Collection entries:
──────────
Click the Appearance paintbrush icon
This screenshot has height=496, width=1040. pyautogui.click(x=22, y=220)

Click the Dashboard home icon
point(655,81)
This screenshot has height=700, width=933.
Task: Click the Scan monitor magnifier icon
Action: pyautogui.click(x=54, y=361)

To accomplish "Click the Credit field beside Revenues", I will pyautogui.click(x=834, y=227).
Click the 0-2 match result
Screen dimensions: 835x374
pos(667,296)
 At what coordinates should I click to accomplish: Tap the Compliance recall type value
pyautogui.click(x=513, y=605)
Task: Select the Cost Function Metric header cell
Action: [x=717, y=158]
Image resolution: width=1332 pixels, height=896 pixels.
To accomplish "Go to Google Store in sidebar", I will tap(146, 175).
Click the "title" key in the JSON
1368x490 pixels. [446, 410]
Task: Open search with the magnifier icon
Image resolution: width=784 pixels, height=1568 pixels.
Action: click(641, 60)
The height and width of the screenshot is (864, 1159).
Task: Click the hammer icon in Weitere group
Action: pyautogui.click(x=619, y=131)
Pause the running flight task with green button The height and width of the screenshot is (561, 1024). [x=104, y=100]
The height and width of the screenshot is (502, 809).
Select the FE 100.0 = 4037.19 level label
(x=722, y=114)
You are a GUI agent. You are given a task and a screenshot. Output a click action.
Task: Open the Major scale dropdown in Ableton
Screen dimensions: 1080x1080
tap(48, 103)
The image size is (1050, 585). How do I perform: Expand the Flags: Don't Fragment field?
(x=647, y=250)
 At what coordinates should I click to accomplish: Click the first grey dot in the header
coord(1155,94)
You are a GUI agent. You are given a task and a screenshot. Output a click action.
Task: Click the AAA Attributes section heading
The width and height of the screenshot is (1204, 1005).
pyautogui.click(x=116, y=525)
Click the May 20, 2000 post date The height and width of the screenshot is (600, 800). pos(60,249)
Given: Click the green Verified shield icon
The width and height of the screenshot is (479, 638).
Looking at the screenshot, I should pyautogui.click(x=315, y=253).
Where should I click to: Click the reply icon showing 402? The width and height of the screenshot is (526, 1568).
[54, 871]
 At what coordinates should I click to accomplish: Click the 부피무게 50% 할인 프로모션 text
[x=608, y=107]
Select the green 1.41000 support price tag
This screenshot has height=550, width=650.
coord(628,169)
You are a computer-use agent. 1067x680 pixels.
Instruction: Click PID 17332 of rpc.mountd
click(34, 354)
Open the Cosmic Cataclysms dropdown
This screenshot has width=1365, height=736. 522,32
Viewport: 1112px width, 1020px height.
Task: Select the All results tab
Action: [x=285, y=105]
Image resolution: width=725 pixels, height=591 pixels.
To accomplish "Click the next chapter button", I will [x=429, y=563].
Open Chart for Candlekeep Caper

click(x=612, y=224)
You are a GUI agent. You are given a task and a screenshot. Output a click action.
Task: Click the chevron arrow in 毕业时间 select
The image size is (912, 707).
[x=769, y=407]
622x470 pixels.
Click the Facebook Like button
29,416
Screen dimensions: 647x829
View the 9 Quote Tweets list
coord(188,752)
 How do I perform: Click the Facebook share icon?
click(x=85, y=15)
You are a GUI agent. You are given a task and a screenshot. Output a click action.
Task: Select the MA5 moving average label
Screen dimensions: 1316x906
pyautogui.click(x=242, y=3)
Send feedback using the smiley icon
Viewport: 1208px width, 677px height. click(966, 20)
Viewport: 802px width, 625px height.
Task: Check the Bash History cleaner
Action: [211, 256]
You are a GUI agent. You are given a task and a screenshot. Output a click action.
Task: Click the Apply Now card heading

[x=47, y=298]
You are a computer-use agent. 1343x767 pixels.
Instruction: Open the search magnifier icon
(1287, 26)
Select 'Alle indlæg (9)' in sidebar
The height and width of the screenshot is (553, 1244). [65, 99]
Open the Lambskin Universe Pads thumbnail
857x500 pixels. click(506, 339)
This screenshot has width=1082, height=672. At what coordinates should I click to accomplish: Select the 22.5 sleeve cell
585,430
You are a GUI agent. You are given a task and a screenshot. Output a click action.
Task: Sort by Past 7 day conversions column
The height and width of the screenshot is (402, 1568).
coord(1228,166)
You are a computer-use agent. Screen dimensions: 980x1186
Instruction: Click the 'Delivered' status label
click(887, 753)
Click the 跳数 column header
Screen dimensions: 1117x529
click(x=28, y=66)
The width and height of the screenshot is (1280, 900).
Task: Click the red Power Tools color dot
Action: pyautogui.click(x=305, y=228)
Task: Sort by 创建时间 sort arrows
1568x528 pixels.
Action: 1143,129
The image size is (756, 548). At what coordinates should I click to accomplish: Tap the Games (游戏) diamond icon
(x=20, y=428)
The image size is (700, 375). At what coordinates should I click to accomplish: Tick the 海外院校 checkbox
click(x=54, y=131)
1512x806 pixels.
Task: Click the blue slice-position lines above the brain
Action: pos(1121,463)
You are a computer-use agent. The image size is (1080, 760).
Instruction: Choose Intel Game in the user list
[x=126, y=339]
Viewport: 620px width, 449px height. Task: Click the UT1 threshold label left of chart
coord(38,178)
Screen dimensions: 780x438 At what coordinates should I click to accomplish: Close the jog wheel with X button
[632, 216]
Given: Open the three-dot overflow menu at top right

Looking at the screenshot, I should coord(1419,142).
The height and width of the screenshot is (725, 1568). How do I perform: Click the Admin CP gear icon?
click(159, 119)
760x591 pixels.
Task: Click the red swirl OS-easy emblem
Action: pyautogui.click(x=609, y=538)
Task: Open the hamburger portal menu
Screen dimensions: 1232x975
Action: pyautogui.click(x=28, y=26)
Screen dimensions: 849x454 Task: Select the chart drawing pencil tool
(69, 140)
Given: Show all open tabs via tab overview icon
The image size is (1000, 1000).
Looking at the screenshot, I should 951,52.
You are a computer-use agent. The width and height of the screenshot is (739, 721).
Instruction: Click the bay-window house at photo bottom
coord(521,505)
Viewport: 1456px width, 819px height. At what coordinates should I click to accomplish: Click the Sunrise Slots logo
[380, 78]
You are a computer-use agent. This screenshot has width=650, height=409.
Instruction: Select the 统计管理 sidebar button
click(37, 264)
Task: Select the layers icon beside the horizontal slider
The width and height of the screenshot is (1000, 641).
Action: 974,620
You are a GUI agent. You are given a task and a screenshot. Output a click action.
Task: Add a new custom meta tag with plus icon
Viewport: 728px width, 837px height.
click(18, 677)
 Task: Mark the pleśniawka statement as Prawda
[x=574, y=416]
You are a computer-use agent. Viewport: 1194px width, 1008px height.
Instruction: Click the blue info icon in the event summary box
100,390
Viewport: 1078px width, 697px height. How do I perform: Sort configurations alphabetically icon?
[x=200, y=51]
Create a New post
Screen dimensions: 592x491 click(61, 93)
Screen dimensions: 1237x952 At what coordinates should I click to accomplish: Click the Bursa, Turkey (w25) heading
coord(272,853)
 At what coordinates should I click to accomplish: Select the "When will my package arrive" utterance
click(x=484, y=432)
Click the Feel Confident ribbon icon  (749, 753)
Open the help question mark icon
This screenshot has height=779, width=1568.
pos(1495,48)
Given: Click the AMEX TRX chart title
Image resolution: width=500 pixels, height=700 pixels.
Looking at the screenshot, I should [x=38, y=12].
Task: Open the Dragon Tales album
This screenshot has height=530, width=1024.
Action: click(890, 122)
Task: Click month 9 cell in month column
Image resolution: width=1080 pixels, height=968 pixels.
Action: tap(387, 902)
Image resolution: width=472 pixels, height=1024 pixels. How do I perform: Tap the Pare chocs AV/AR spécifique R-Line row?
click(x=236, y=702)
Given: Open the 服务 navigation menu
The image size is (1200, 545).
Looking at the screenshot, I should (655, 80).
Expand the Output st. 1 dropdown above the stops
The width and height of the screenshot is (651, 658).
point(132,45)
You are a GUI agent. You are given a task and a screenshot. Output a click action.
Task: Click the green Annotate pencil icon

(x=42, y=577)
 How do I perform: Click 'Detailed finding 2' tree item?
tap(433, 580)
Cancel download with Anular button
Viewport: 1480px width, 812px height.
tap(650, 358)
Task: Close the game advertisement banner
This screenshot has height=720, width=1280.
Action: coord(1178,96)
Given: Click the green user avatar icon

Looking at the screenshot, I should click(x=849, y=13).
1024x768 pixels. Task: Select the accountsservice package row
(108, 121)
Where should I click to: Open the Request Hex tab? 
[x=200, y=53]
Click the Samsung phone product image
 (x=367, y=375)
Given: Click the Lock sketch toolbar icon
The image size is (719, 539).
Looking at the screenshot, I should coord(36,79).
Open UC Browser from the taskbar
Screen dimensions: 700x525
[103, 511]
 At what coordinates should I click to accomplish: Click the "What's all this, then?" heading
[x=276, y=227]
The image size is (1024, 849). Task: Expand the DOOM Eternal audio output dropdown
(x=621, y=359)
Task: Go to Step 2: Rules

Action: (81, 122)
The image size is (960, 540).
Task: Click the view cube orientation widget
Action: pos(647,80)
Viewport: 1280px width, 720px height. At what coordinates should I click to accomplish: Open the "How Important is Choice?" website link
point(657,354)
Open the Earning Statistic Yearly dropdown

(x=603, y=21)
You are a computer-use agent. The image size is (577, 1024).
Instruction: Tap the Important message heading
──────────
# Work order:
Every line above from the line with "Screen dimensions: 849x454" to the line with "You are a computer-use agent. The width", inclusive, must be returned exactly; no other line belongs in the reply.

# Written answer:
Screen dimensions: 849x454 Task: Select the chart drawing pencil tool
(69, 140)
Given: Show all open tabs via tab overview icon
The image size is (1000, 1000).
Looking at the screenshot, I should 951,52.
You are a computer-use agent. The width and height of the screenshot is (739, 721).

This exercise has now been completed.